Fashion designers are often asked why they don’t opt for more realistic looking models to wear their creations on runways. Inspired by the catwalk of Elie Saab, featuring dreamy gowns and an enchanted forest, my question is: Is fashion supposed to be a fairytale? Is it our way of escaping from reality? Catwalk models seem unreal — unreachable. They create an image that is not achievable for the average person. But should we berate them for this or it that exactly why they exist? And does our current stride towards body acceptance and self love have a place for these traditional catwalks and their models?

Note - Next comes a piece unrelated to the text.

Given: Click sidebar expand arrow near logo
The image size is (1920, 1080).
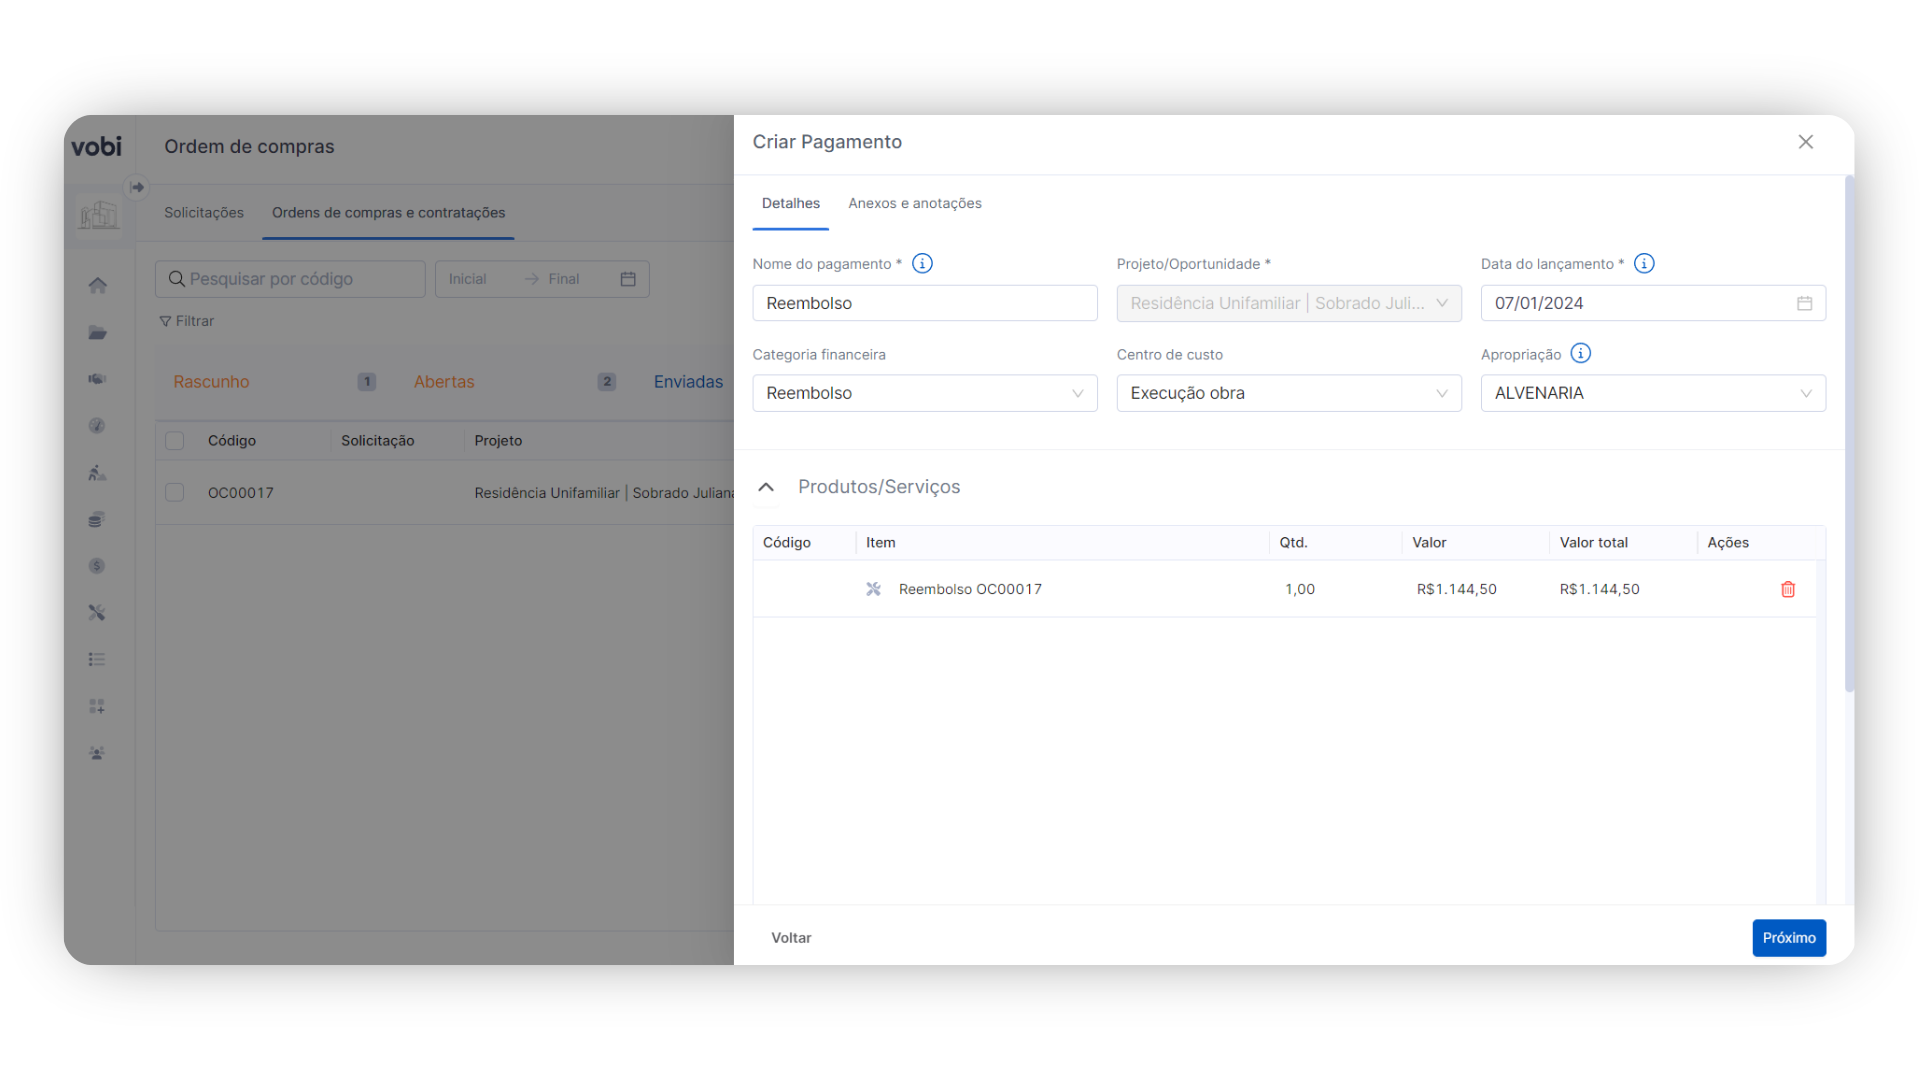Looking at the screenshot, I should pos(137,187).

Saab herself uses the hashtag #chasingadream to describe her Spring/Summer 2015 collection and I have to admit that I was transported to a daydream when watching the catwalk video on her site. Those dresses and african print t-shirts are stunning — they are works of art. And maybe that is how we should enjoy them. Ignoring, for a moment, the fact that I would never, ever be able to pay for one of these gowns, I couldn’t help daydreaming myself walking into a Hollywood party wearing one and turning heads. Then that voice in my head said, “You’d look like a cupcake if you wore that with your short, stumpy legs; you’ll never have a figure like that.” Perhaps, though, we need to categorize things in our head in such a way to have a clear idea of what is art and what is clothing design. Clothing design that is intended to be worn by real live people should have catwalk shows that reflects the average person on the street. On the other hand, there should be a place for these towering works of art.
Catwalk shows provide one very restricted image of how people should be shaped, so if I put on my body-acceptance-hat, I feel like something needs to change in that area. Of course, these dresses would look ridiculous on someone with my short legs; but that is because in this moment, fashions designers create their art with one very specific shape in mind. But if they would take a step towards the reality that people come in all shapes and sizes and start designing for models of all shapes and sizes, would their dresses be less beautiful?
When I put on my art-lover-hat and consider these dresses as pieces of magic from a fantasy world, I fall head over heels in love with them and the size of the canvas is no longer relevant because it is about the fairytale art. So, I don’t know. Maybe reality is — ultimately — not always relevant on the catwalk.